At War With Ourselves
Published in Grand Junction Daily Sentinel
By Wayne Hare
America has always been an experiment — a country that is constantly zigzagging towards that elusive “perfect union.” But at times we’ve had national leaders more interested in obtaining power than in what’s perfect for the union. And nothing brings more votes, more power, than encouraging the division of fear and hate.
Divide…conquer…reap the rewards. In America, nothing divides us more than race. In the late ’60s, presidential candidate Richard Nixon strategized with senior advisor Lee Atwater about the most efficient way to divide us. Atwater explained his approach: “You start out by saying, ‘Nigger, nigger, nigger.’ By 1968 you can’t say ‘nigger’ So you say stuff like…’states rights’ (which is) a hell of a lot more abstract than ‘Nigger, nigger.’ ”
After Nixon’s disgraced vice president, Spiro Agnew, left office to avoid prosecution for fraud, reporters accused him of deliberately dividing the American people. His response was, “Dividing the American people has been my main contribution to national politics. I not only plead guilty to this charge, but I am flattered by it.” Hell, Agnew first came to Nixon’s attention when, as governor of Maryland, he used race-baiting to create fear, hate, mistrust, and division among the residents of Baltimore.
Reflecting years later on the so-called war on drugs, Nixon’s presidential advisor, John Ehrlichman, admitted: “We knew we couldn’t make it illegal to be… (African American), but by getting the public to associate…blacks with heroin, and then criminalizing (it) heavily, we could disrupt those communities. We could arrest their leaders, raid their homes, break up their meetings, and vilify them night after night on the evening news. Did we know we were lying about the drugs? Of course we did.”

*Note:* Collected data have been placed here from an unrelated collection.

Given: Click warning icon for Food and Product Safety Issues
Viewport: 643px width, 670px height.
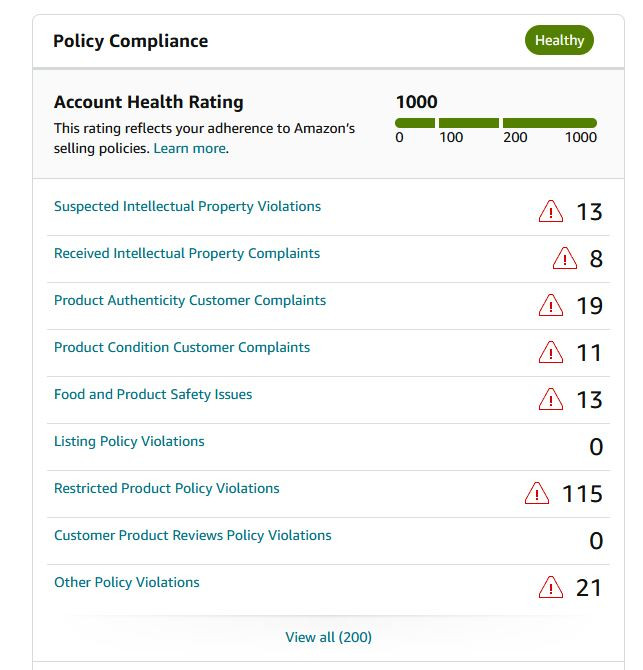Looking at the screenshot, I should click(x=550, y=399).
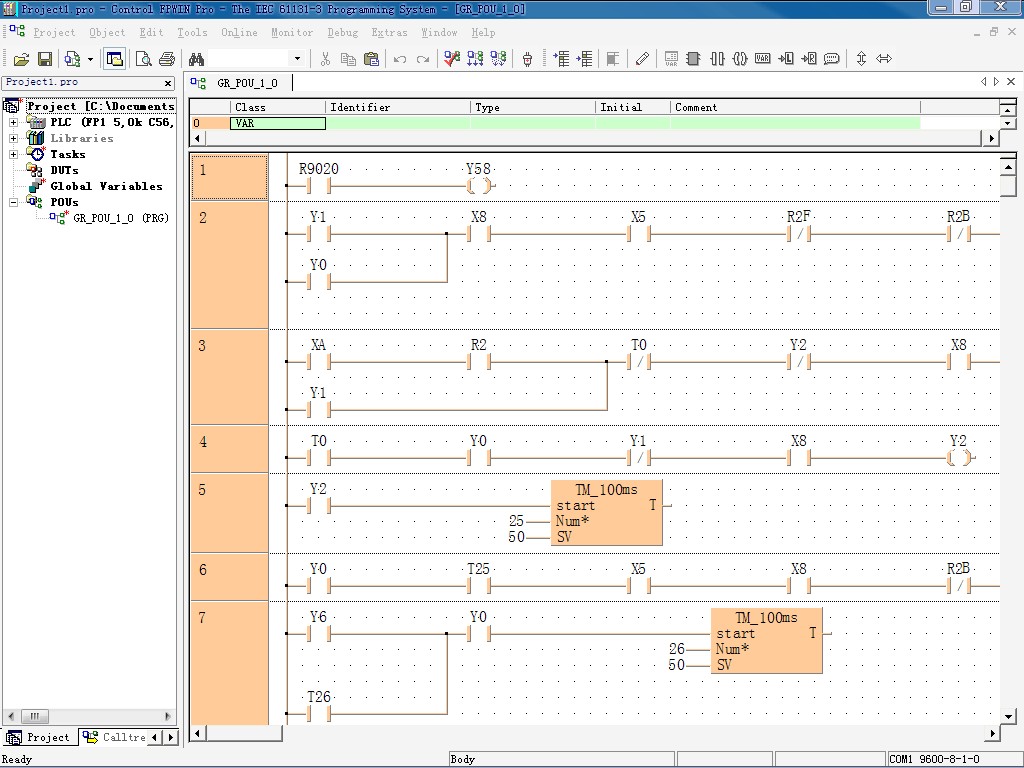
Task: Click the Print preview icon
Action: pyautogui.click(x=144, y=60)
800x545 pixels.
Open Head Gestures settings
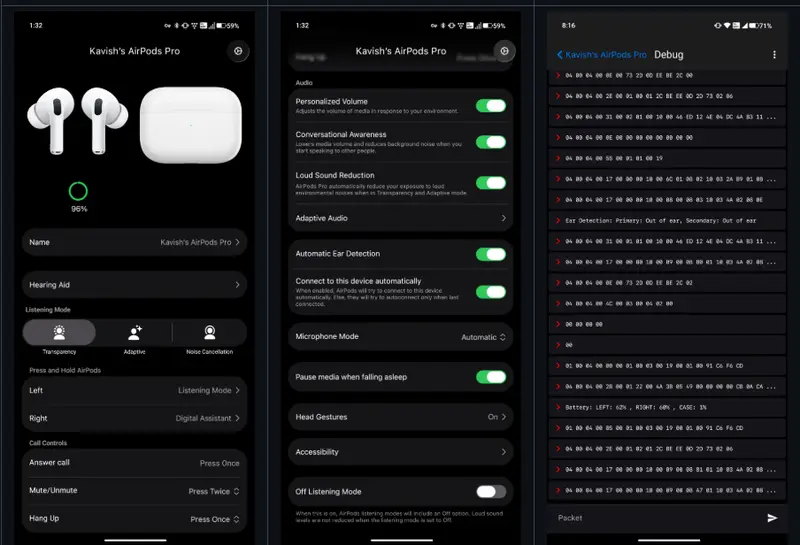pyautogui.click(x=400, y=417)
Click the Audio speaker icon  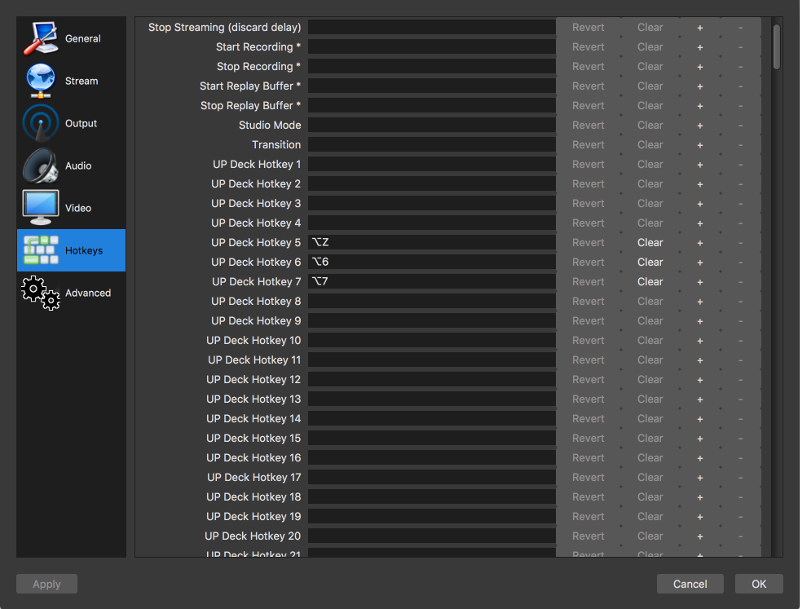coord(41,166)
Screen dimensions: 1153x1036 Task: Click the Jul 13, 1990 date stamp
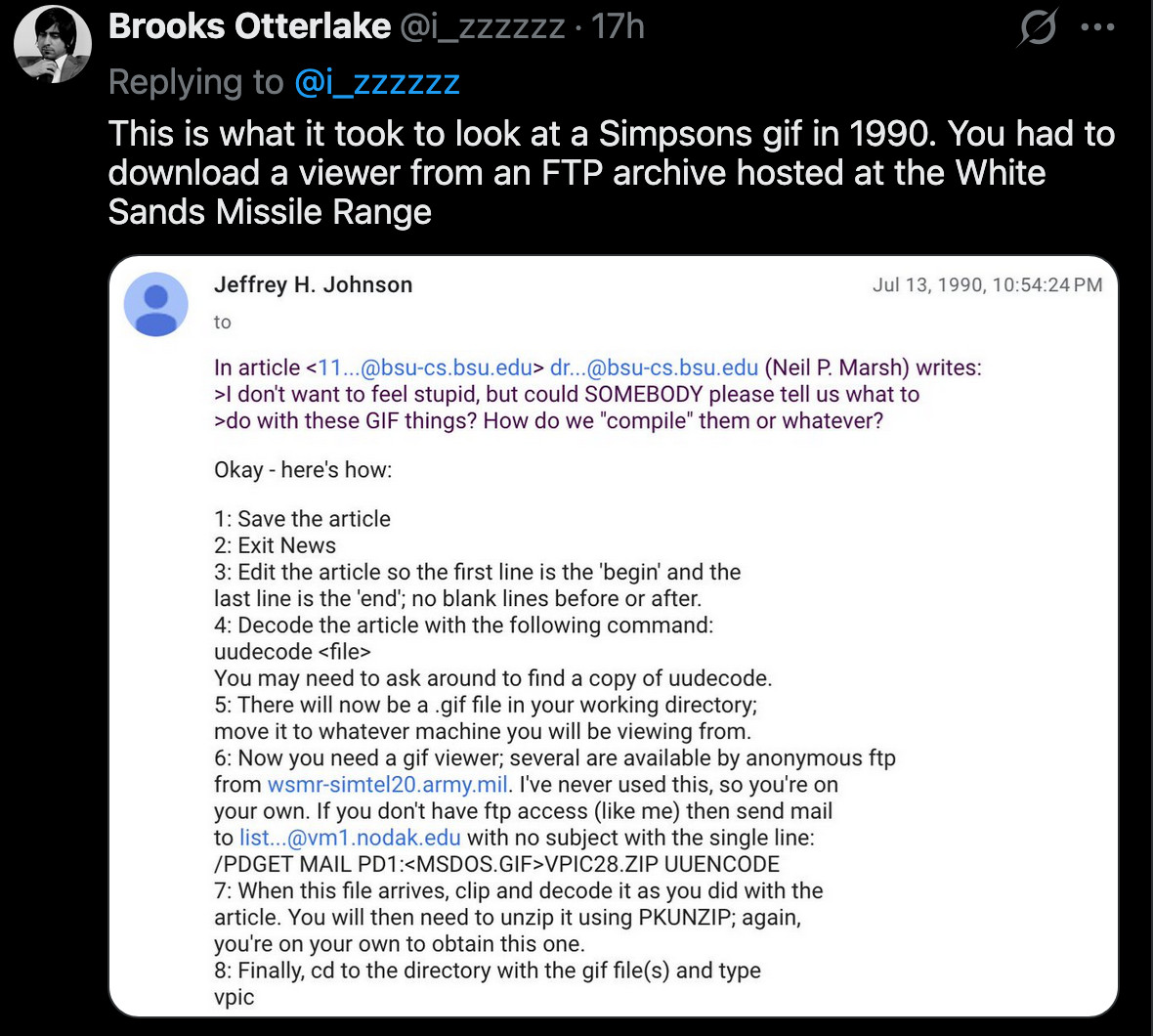pos(987,284)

When Ronald Reagan first ran for the presidency, he campaigned from Philadelphia, Mississippi. Why go to such a small town for such a big announcement? It wasn’t for the good acoustics. Philadelphia was the site where three civil rights activists were murdered and buried in a dam 16 years earlier. Coincidence? Or was Reagan intentionally stoking racial fears and resentment?
In 2005, Ken Mehlman, chairman of the Republican National Convention, went before the NAACP and apologized for his party’s decades-long Southern Strategy, which deliberately exploited white fears and resentment. "Some Republicans (were) looking … to benefit politically from racial polarization … we were wrong." That might have been fine, or at least less horrible, if the strategy had actually ended there. But you hear echoes of that strategy still being used today in “Send them back!”
In July, 2019, Tennessee Gov. Bill Lee declared June 8 a day of remembrance for Nathan Bedford Forrest — a Confederate general, slave owner, slave trader, first Grand Wizard of the KKK, and an unindicted war criminal who slaughtered black union troops who were trying to surrender at the Battle of Fort Pillow. That can’t possibly be a day that the full, diverse citizenry of Tennessee will honor! Divide and conquer? After a public outcry, the designation has since been rescinded.
And just a few weeks ago, Senate Majority Leader Mitch McConnell angrily declared that he’d place the first order for a pair of shoes if Nike would just put the so-called “Betsy Ross” flag back on them — even though that symbol has been co-opted by white supremacist as their own. How is that acceptable for an American politician in 2019?
I’ve long wondered: If politicians stopped pitting us against each other, mightn’t we solve our long-simmering issues with race? Wouldn’t that make us a better country?
And creating racial parity would benefit everyone. In their book The Spirit Level, researchers Richard Wilkinson and Kate Pickett show that residents of equitable communities enjoy better health care, longer life expectancies, less violence, less incarceration, less obesity, fewer teen pregnancies, better mental health, and better opportunities for financial gain. Isn’t that precisely what everyone wants?
A 2009 study conducted by the Altarum Institute found that if racial equality — whatever that means — were somehow achieved, the country would enjoy an annual influx of well over a trillion and a half dollars, accompanied by lower taxes and increased corporate profits, owing to the greater spending power and increased productivity that equality would bring.
We’re all Americans! We want the same things, but we seem to be at war with ourselves. Lincoln was right when he said that a house divided against itself cannot stand. We can do better. We used to be proud of our ideals and brag about being a melting pot. What happened? This writer doesn’t know how to achieve racial harmony, but I suspect that if our “leaders” quit dividing us, we’d have a much better chance of figuring it out.